WHAT IS REQUIRED: Only the lines below starting at the one that contains "Vice President Uz" and ending at the one that contains "Privacy Policy (162, 2406)" are to be reproduced, exactly and with both ends kept.

--- SUPPLIED MATERIAL Enclosed Below ---

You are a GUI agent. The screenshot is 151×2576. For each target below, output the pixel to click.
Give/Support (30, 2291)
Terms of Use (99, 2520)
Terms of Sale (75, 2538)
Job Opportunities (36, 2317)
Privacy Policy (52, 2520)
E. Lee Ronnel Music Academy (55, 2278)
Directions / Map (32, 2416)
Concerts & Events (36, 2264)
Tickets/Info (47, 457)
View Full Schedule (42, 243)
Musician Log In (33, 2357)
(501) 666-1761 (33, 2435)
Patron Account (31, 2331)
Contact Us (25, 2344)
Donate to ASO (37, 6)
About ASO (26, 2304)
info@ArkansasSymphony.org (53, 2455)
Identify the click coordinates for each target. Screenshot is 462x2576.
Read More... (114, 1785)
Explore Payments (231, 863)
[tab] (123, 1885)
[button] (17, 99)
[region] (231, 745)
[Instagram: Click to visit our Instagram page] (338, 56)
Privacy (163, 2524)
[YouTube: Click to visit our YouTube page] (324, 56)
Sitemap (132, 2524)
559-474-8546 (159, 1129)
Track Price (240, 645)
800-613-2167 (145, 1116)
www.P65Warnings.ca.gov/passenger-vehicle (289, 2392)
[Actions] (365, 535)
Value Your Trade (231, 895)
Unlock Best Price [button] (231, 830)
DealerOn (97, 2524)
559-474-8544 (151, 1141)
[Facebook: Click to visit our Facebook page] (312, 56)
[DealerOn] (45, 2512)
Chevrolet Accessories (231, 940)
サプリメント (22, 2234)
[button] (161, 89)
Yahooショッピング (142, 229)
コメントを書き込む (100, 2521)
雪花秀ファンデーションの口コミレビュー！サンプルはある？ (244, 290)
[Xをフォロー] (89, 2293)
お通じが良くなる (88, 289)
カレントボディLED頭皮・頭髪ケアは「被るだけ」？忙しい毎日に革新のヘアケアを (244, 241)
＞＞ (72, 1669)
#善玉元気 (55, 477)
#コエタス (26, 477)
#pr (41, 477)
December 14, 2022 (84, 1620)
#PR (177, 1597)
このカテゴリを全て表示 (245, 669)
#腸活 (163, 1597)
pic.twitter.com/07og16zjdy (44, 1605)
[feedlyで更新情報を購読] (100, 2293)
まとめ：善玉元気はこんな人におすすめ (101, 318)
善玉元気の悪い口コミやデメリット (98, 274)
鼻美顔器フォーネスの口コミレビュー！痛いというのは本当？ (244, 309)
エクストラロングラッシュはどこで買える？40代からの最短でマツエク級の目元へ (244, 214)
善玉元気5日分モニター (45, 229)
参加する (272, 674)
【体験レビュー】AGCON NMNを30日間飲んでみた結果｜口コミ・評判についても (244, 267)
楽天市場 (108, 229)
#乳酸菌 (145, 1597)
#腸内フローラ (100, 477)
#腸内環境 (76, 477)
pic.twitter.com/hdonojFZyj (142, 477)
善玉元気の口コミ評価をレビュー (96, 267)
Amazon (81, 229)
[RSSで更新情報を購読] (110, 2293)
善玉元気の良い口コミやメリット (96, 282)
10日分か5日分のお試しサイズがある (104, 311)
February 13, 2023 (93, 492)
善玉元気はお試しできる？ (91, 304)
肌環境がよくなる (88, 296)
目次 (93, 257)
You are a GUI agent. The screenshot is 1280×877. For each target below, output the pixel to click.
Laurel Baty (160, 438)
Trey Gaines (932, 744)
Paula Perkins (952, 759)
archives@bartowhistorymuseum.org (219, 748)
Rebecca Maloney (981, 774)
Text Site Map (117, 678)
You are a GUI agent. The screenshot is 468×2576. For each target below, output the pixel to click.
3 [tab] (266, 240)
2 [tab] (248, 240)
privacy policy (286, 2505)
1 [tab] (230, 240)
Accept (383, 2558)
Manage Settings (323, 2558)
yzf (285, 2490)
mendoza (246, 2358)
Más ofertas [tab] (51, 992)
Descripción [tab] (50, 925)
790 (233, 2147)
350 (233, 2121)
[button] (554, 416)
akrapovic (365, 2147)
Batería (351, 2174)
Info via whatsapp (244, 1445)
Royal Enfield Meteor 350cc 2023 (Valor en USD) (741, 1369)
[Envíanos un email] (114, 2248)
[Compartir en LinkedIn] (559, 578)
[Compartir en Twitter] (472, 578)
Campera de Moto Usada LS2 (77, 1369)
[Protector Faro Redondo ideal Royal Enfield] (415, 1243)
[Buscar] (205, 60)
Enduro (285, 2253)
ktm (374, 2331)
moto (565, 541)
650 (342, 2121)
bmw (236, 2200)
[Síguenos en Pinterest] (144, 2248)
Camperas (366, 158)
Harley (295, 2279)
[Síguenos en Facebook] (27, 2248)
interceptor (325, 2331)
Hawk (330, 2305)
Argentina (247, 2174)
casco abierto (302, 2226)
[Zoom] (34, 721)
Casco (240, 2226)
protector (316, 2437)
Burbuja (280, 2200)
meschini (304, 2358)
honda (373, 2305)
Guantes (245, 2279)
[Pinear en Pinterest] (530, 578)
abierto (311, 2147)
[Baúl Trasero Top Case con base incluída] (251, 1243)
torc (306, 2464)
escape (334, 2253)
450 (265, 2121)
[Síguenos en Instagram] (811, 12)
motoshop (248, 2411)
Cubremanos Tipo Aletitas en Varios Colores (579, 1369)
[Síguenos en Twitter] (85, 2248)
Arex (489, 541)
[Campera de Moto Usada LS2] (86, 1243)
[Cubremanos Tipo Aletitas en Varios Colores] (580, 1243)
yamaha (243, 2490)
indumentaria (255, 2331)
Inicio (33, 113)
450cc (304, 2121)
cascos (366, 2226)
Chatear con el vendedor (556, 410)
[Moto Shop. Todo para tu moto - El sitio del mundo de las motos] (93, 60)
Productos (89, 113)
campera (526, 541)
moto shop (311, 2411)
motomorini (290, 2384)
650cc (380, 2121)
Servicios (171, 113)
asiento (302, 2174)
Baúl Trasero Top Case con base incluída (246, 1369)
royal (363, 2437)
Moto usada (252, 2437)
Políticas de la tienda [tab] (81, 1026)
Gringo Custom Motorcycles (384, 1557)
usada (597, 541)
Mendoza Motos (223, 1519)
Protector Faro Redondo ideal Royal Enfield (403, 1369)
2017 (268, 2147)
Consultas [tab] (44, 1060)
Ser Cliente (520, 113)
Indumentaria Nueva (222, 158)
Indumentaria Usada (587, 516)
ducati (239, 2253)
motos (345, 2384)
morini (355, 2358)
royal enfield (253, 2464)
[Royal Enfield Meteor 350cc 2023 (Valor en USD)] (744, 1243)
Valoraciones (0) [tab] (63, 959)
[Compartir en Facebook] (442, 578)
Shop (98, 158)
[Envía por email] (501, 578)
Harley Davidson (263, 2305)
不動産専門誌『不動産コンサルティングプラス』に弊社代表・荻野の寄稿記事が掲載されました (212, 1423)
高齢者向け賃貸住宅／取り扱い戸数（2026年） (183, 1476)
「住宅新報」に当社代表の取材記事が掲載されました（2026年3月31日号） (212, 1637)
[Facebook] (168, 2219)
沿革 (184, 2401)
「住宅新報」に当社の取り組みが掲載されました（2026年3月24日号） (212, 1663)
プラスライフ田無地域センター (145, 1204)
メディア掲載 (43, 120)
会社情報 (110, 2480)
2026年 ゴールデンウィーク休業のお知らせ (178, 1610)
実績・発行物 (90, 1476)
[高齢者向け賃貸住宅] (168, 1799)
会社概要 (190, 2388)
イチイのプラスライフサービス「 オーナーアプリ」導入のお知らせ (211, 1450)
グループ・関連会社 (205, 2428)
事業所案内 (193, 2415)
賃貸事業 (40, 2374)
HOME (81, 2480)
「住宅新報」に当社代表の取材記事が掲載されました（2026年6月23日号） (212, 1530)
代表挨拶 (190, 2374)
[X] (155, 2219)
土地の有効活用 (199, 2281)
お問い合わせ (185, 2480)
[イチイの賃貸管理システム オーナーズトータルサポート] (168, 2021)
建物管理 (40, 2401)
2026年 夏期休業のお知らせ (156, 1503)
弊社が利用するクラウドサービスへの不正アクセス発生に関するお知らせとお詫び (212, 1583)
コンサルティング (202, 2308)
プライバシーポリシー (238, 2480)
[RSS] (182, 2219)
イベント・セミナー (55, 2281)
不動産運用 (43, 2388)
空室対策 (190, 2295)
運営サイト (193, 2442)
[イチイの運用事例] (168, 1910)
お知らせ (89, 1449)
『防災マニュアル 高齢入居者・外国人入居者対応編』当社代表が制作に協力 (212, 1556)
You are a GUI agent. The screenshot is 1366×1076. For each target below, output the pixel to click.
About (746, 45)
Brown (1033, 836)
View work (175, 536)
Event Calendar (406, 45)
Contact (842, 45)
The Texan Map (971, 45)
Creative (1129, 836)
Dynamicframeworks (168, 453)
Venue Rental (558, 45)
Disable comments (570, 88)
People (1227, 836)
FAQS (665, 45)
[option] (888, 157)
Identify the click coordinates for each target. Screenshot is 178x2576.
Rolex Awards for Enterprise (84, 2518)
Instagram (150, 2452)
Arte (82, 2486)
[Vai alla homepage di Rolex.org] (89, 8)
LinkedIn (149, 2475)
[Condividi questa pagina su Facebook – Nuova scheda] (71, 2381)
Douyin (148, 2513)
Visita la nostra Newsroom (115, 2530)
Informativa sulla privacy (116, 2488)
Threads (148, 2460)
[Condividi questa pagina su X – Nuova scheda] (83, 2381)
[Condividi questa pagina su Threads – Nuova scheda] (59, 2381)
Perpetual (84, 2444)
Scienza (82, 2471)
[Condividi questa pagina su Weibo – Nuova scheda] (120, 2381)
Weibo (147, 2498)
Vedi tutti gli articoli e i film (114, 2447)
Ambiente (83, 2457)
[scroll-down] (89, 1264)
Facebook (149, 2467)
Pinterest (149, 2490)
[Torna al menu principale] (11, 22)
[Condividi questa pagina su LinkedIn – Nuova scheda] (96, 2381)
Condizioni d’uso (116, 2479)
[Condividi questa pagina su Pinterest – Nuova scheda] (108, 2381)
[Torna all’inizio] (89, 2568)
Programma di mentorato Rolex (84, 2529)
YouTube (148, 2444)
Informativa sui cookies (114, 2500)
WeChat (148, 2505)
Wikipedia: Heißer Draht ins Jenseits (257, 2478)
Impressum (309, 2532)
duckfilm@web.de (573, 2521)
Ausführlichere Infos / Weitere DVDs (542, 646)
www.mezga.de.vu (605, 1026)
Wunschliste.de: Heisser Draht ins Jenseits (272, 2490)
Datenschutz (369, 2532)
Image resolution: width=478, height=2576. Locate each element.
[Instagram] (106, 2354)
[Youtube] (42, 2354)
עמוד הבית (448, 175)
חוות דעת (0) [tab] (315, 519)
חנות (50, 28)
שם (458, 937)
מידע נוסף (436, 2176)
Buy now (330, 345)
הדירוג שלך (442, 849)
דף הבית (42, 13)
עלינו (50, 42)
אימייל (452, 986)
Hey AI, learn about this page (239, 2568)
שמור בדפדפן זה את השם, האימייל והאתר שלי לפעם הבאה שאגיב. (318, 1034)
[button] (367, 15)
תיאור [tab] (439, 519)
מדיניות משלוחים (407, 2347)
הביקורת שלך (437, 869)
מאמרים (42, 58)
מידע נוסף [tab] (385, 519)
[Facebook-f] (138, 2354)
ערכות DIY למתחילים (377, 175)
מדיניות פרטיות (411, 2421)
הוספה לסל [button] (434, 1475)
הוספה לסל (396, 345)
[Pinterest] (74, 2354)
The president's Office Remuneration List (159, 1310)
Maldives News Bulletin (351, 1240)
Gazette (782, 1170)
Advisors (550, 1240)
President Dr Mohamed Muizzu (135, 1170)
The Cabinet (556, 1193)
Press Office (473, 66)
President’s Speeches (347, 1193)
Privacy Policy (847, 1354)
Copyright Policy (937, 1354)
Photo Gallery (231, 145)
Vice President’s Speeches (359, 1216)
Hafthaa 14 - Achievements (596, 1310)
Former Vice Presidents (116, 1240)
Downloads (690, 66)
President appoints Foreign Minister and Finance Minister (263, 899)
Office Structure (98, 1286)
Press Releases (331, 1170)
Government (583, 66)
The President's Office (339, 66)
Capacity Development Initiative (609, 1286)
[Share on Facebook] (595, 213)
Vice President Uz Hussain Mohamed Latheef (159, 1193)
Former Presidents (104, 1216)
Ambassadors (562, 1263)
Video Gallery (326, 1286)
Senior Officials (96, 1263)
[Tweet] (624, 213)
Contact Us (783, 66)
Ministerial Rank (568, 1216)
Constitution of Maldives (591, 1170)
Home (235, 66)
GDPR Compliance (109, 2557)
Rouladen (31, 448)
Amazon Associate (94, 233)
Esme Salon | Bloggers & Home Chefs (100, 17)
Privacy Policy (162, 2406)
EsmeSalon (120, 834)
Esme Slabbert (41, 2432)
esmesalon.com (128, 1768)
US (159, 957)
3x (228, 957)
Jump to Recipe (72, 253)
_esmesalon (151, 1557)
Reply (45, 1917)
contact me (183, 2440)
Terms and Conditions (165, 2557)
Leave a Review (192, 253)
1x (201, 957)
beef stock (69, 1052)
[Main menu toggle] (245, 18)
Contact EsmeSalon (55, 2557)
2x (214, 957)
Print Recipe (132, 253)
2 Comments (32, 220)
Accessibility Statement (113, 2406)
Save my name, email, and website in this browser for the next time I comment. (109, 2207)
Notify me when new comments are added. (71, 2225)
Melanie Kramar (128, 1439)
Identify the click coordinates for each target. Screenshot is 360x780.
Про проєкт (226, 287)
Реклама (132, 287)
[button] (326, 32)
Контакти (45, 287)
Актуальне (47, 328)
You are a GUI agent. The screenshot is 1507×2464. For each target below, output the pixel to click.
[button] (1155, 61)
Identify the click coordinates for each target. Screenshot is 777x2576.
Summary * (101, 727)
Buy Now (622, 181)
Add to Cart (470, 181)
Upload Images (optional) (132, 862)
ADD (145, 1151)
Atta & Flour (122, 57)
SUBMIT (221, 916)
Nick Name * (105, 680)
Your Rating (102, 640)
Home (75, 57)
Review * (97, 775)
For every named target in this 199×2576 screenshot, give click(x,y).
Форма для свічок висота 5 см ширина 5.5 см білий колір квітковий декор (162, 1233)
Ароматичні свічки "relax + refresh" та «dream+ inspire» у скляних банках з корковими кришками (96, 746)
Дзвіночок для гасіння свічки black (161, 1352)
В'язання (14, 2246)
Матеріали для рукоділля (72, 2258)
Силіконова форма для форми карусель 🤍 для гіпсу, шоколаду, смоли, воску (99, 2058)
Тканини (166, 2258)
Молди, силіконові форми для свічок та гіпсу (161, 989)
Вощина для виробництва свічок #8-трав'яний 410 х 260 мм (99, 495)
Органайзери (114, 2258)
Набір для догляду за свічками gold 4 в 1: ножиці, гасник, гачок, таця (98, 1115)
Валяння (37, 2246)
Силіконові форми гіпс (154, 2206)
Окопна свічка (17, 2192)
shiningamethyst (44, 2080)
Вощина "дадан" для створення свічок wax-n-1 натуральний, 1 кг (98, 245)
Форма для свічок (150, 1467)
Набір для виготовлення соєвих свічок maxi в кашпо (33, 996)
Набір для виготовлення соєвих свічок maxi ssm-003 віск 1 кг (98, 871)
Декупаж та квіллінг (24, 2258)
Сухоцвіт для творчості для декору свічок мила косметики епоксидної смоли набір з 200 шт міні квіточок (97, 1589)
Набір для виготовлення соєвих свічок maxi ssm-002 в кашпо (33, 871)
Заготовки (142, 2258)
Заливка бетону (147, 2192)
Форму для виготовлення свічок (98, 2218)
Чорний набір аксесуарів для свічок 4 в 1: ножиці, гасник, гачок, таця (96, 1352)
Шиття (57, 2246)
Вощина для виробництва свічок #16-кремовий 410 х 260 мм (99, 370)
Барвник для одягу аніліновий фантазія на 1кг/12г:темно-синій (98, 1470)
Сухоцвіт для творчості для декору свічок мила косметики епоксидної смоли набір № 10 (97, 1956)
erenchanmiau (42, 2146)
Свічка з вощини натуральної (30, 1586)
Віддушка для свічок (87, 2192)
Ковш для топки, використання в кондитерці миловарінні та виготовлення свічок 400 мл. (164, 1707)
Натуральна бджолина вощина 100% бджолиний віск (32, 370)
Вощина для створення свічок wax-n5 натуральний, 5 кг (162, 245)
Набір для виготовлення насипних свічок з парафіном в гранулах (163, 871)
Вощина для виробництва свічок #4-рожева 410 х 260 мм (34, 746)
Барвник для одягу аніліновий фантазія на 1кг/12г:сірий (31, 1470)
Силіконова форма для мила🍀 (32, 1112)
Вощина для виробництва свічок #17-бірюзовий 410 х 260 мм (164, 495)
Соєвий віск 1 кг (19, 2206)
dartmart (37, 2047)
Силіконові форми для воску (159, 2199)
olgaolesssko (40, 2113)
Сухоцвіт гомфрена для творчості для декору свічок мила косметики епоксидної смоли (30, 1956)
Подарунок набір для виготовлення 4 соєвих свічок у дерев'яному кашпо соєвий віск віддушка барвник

--- End of Enclosed SUPPLIED MATERIAL ---

ANSWER TO THIS TASK:
Vice President Uz Hussain Mohamed Latheef (159, 1193)
Former Presidents (104, 1216)
Ambassadors (562, 1263)
Video Gallery (326, 1286)
Senior Officials (96, 1263)
[Tweet] (624, 213)
Contact Us (783, 66)
Ministerial Rank (568, 1216)
Constitution of Maldives (591, 1170)
Home (235, 66)
GDPR Compliance (109, 2557)
Rouladen (31, 448)
Amazon Associate (94, 233)
Esme Salon | Bloggers & Home Chefs (100, 17)
Privacy Policy (162, 2406)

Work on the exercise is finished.